▸ Directions for this task
Everything in the listing must be transcribed exactly, from the first line to the last.
☆ ☆ ☆ ☆ ☆
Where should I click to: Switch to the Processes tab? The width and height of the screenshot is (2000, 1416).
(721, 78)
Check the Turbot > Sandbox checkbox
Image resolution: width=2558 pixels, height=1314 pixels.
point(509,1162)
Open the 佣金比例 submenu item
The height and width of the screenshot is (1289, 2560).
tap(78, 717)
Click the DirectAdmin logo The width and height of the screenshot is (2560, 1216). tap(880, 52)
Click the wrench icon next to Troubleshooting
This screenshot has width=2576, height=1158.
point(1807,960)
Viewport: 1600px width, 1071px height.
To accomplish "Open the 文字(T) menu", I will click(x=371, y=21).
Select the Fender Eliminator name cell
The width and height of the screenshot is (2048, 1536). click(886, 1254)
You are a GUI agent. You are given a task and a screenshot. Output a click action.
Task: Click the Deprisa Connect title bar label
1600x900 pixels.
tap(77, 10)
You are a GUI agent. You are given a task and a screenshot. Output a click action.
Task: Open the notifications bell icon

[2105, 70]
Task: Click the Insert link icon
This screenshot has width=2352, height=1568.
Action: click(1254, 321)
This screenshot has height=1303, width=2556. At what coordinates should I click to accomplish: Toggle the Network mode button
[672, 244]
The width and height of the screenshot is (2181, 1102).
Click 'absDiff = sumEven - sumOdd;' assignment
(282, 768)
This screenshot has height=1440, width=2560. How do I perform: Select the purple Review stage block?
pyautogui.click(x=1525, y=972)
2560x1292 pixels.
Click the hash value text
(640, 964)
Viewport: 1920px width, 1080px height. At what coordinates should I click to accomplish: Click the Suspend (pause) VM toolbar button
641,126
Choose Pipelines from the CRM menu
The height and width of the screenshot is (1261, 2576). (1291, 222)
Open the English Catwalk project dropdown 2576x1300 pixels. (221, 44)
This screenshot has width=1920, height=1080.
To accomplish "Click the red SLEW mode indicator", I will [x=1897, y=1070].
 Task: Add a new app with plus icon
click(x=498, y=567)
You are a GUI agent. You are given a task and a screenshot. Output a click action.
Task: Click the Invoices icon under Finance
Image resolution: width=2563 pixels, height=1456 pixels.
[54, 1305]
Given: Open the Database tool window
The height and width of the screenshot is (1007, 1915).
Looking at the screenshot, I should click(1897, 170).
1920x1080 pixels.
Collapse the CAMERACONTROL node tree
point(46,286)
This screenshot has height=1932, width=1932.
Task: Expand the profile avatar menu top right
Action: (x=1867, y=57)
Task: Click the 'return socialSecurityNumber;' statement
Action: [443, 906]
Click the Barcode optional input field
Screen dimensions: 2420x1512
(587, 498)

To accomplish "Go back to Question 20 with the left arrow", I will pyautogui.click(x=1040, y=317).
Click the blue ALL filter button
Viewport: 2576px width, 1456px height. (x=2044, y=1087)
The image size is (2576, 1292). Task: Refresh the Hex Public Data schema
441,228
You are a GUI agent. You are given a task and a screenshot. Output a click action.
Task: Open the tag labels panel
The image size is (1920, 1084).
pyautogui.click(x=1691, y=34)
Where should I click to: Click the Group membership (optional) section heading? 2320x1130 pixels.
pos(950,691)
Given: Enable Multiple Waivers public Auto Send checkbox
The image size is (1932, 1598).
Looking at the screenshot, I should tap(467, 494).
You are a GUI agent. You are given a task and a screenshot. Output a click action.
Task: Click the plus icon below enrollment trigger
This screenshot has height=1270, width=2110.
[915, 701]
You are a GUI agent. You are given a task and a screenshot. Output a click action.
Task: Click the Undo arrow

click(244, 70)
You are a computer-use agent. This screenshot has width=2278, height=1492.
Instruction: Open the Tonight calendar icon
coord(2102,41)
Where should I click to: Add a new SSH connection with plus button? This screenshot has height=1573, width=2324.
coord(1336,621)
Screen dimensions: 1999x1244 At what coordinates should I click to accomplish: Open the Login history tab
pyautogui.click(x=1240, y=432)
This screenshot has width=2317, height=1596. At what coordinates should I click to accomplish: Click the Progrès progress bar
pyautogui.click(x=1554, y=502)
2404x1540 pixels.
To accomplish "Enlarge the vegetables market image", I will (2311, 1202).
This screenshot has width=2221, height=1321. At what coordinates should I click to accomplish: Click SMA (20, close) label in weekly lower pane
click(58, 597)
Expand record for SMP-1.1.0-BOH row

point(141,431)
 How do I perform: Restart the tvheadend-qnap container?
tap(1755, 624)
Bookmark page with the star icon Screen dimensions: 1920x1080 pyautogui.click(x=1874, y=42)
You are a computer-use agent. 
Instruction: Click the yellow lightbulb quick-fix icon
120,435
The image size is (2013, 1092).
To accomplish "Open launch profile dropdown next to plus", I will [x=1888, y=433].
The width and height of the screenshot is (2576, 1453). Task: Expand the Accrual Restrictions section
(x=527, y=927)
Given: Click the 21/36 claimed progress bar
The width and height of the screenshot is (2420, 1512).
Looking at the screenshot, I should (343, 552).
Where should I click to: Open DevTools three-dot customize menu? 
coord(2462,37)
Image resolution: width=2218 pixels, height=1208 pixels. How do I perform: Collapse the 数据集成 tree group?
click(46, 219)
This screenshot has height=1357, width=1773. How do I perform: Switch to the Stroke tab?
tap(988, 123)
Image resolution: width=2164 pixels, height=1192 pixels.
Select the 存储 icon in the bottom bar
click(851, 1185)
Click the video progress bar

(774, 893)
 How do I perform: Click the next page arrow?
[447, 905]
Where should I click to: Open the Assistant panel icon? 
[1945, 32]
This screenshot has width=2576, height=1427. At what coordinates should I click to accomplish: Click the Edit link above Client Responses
☆ ☆ ☆ ☆ ☆
▸ Response to the task
Where should I click to: Switch to the Processes tab? The width and height of the screenshot is (2000, 1416).
(721, 78)
Check the Turbot > Sandbox checkbox
Image resolution: width=2558 pixels, height=1314 pixels.
point(509,1162)
Open the 佣金比例 submenu item
The height and width of the screenshot is (1289, 2560).
tap(78, 717)
Click the DirectAdmin logo The width and height of the screenshot is (2560, 1216). tap(880, 52)
Click the wrench icon next to Troubleshooting
This screenshot has width=2576, height=1158.
point(1807,960)
Viewport: 1600px width, 1071px height.
To accomplish "Open the 文字(T) menu", I will click(x=371, y=21).
Select the Fender Eliminator name cell
The width and height of the screenshot is (2048, 1536). click(886, 1254)
You are a GUI agent. You are given a task and a screenshot. Output a click action.
Task: Click the Deprisa Connect title bar label
1600x900 pixels.
tap(77, 10)
You are a GUI agent. You are given a task and a screenshot. Output a click action.
Task: Open the notifications bell icon

[2105, 70]
Task: Click the Insert link icon
This screenshot has width=2352, height=1568.
Action: click(1254, 321)
This screenshot has height=1303, width=2556. At what coordinates should I click to accomplish: Toggle the Network mode button
[672, 244]
The width and height of the screenshot is (2181, 1102).
Click 'absDiff = sumEven - sumOdd;' assignment
(282, 768)
This screenshot has height=1440, width=2560. How do I perform: Select the purple Review stage block?
pyautogui.click(x=1525, y=972)
2560x1292 pixels.
Click the hash value text
(640, 964)
Viewport: 1920px width, 1080px height. At what coordinates should I click to accomplish: Click the Suspend (pause) VM toolbar button
641,126
Choose Pipelines from the CRM menu
The height and width of the screenshot is (1261, 2576). (1291, 222)
Open the English Catwalk project dropdown 2576x1300 pixels. (221, 44)
This screenshot has width=1920, height=1080.
To accomplish "Click the red SLEW mode indicator", I will [x=1897, y=1070].
 Task: Add a new app with plus icon
click(x=498, y=567)
You are a GUI agent. You are given a task and a screenshot. Output a click action.
Task: Click the Invoices icon under Finance
Image resolution: width=2563 pixels, height=1456 pixels.
[54, 1305]
Given: Open the Database tool window
The height and width of the screenshot is (1007, 1915).
Looking at the screenshot, I should click(1897, 170).
1920x1080 pixels.
Collapse the CAMERACONTROL node tree
point(46,286)
This screenshot has height=1932, width=1932.
Task: Expand the profile avatar menu top right
Action: (x=1867, y=57)
Task: Click the 'return socialSecurityNumber;' statement
Action: [443, 906]
Click the Barcode optional input field
Screen dimensions: 2420x1512
(587, 498)

To accomplish "Go back to Question 20 with the left arrow", I will pyautogui.click(x=1040, y=317).
Click the blue ALL filter button
Viewport: 2576px width, 1456px height. (x=2044, y=1087)
The image size is (2576, 1292). Task: Refresh the Hex Public Data schema
441,228
You are a GUI agent. You are given a task and a screenshot. Output a click action.
Task: Open the tag labels panel
The image size is (1920, 1084).
pyautogui.click(x=1691, y=34)
Where should I click to: Click the Group membership (optional) section heading? 2320x1130 pixels.
pos(950,691)
Given: Enable Multiple Waivers public Auto Send checkbox
The image size is (1932, 1598).
Looking at the screenshot, I should tap(467, 494).
You are a GUI agent. You are given a task and a screenshot. Output a click action.
Task: Click the plus icon below enrollment trigger
This screenshot has height=1270, width=2110.
[915, 701]
You are a GUI agent. You are given a task and a screenshot. Output a click action.
Task: Click the Undo arrow

click(244, 70)
You are a computer-use agent. This screenshot has width=2278, height=1492.
Instruction: Open the Tonight calendar icon
coord(2102,41)
Where should I click to: Add a new SSH connection with plus button? This screenshot has height=1573, width=2324.
coord(1336,621)
Screen dimensions: 1999x1244 At what coordinates should I click to accomplish: Open the Login history tab
pyautogui.click(x=1240, y=432)
This screenshot has width=2317, height=1596. At what coordinates should I click to accomplish: Click the Progrès progress bar
pyautogui.click(x=1554, y=502)
2404x1540 pixels.
To accomplish "Enlarge the vegetables market image", I will (2311, 1202).
This screenshot has width=2221, height=1321. At what coordinates should I click to accomplish: Click SMA (20, close) label in weekly lower pane
click(58, 597)
Expand record for SMP-1.1.0-BOH row

point(141,431)
 How do I perform: Restart the tvheadend-qnap container?
tap(1755, 624)
Bookmark page with the star icon Screen dimensions: 1920x1080 pyautogui.click(x=1874, y=42)
You are a computer-use agent. 
Instruction: Click the yellow lightbulb quick-fix icon
120,435
The image size is (2013, 1092).
To accomplish "Open launch profile dropdown next to plus", I will [x=1888, y=433].
The width and height of the screenshot is (2576, 1453). Task: Expand the Accrual Restrictions section
(x=527, y=927)
Given: Click the 21/36 claimed progress bar
The width and height of the screenshot is (2420, 1512).
Looking at the screenshot, I should (343, 552).
Where should I click to: Open DevTools three-dot customize menu? 
coord(2462,37)
Image resolution: width=2218 pixels, height=1208 pixels. How do I perform: Collapse the 数据集成 tree group?
click(46, 219)
This screenshot has height=1357, width=1773. How do I perform: Switch to the Stroke tab?
tap(988, 123)
Image resolution: width=2164 pixels, height=1192 pixels.
Select the 存储 icon in the bottom bar
click(851, 1185)
Click the video progress bar

(774, 893)
 How do I perform: Click the next page arrow?
[447, 905]
Where should I click to: Open the Assistant panel icon? 
[1945, 32]
This screenshot has width=2576, height=1427. At what coordinates should I click to accomplish: Click the Edit link above Client Responses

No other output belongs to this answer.